### The records:

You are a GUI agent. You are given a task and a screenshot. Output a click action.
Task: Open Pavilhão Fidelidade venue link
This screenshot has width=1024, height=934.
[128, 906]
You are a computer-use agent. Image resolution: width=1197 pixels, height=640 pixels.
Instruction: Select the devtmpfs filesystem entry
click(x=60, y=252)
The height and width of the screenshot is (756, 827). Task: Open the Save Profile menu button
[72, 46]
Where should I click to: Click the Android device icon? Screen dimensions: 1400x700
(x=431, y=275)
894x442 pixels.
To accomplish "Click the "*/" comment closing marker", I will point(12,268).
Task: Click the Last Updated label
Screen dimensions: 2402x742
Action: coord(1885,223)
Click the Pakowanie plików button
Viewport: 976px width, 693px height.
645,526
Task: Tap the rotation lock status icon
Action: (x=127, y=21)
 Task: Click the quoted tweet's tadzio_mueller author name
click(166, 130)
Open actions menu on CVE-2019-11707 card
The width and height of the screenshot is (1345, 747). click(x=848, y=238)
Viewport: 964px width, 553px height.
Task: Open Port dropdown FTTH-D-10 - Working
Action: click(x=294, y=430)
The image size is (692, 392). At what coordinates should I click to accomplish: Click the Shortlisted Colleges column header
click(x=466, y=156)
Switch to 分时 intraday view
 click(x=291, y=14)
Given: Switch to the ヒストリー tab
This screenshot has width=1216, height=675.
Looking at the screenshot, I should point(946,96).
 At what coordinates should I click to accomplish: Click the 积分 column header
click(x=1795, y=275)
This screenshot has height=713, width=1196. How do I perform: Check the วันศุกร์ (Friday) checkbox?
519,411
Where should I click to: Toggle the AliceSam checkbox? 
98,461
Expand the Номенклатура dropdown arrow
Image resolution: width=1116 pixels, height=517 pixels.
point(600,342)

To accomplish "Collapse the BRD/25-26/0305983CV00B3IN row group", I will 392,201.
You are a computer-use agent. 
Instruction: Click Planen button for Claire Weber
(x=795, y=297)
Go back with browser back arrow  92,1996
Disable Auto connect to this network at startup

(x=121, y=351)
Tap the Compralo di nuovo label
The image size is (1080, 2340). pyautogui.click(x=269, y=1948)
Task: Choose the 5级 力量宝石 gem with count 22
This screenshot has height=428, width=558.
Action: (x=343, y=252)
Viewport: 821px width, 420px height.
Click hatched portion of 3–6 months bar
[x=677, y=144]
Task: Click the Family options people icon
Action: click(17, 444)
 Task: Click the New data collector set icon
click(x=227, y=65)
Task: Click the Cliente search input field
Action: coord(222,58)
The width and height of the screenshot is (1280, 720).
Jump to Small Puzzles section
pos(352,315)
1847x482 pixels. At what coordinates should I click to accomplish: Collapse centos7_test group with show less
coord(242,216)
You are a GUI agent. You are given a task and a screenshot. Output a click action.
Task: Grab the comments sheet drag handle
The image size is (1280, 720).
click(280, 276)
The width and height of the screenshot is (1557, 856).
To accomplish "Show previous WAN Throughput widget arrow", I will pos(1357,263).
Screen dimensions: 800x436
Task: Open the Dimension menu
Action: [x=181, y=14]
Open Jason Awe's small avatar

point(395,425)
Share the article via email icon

### About this exercise:
Please restate every line of the records exactly.

### Your solution:
You are a GUI agent. You are given a task and a screenshot. Output a click action.
Task: Open Pavilhão Fidelidade venue link
This screenshot has width=1024, height=934.
[128, 906]
You are a computer-use agent. Image resolution: width=1197 pixels, height=640 pixels.
Instruction: Select the devtmpfs filesystem entry
click(x=60, y=252)
The height and width of the screenshot is (756, 827). Task: Open the Save Profile menu button
[72, 46]
Where should I click to: Click the Android device icon? Screen dimensions: 1400x700
(x=431, y=275)
894x442 pixels.
To accomplish "Click the "*/" comment closing marker", I will point(12,268).
Task: Click the Last Updated label
Screen dimensions: 2402x742
Action: coord(1885,223)
Click the Pakowanie plików button
Viewport: 976px width, 693px height.
645,526
Task: Tap the rotation lock status icon
Action: (x=127, y=21)
 Task: Click the quoted tweet's tadzio_mueller author name
click(166, 130)
Open actions menu on CVE-2019-11707 card
The width and height of the screenshot is (1345, 747). click(x=848, y=238)
Viewport: 964px width, 553px height.
Task: Open Port dropdown FTTH-D-10 - Working
Action: click(x=294, y=430)
The image size is (692, 392). At what coordinates should I click to accomplish: Click the Shortlisted Colleges column header
click(x=466, y=156)
Switch to 分时 intraday view
 click(x=291, y=14)
Given: Switch to the ヒストリー tab
This screenshot has width=1216, height=675.
Looking at the screenshot, I should point(946,96).
 At what coordinates should I click to accomplish: Click the 积分 column header
click(x=1795, y=275)
This screenshot has height=713, width=1196. How do I perform: Check the วันศุกร์ (Friday) checkbox?
519,411
Where should I click to: Toggle the AliceSam checkbox? 
98,461
Expand the Номенклатура dropdown arrow
Image resolution: width=1116 pixels, height=517 pixels.
point(600,342)

To accomplish "Collapse the BRD/25-26/0305983CV00B3IN row group", I will 392,201.
You are a computer-use agent. 
Instruction: Click Planen button for Claire Weber
(x=795, y=297)
Go back with browser back arrow  92,1996
Disable Auto connect to this network at startup

(x=121, y=351)
Tap the Compralo di nuovo label
The image size is (1080, 2340). pyautogui.click(x=269, y=1948)
Task: Choose the 5级 力量宝石 gem with count 22
This screenshot has height=428, width=558.
Action: (x=343, y=252)
Viewport: 821px width, 420px height.
Click hatched portion of 3–6 months bar
[x=677, y=144]
Task: Click the Family options people icon
Action: click(17, 444)
 Task: Click the New data collector set icon
click(x=227, y=65)
Task: Click the Cliente search input field
Action: coord(222,58)
The width and height of the screenshot is (1280, 720).
Jump to Small Puzzles section
pos(352,315)
1847x482 pixels. At what coordinates should I click to accomplish: Collapse centos7_test group with show less
coord(242,216)
You are a GUI agent. You are given a task and a screenshot. Output a click action.
Task: Grab the comments sheet drag handle
The image size is (1280, 720).
click(280, 276)
The width and height of the screenshot is (1557, 856).
To accomplish "Show previous WAN Throughput widget arrow", I will pos(1357,263).
Screen dimensions: 800x436
Task: Open the Dimension menu
Action: [x=181, y=14]
Open Jason Awe's small avatar

point(395,425)
Share the article via email icon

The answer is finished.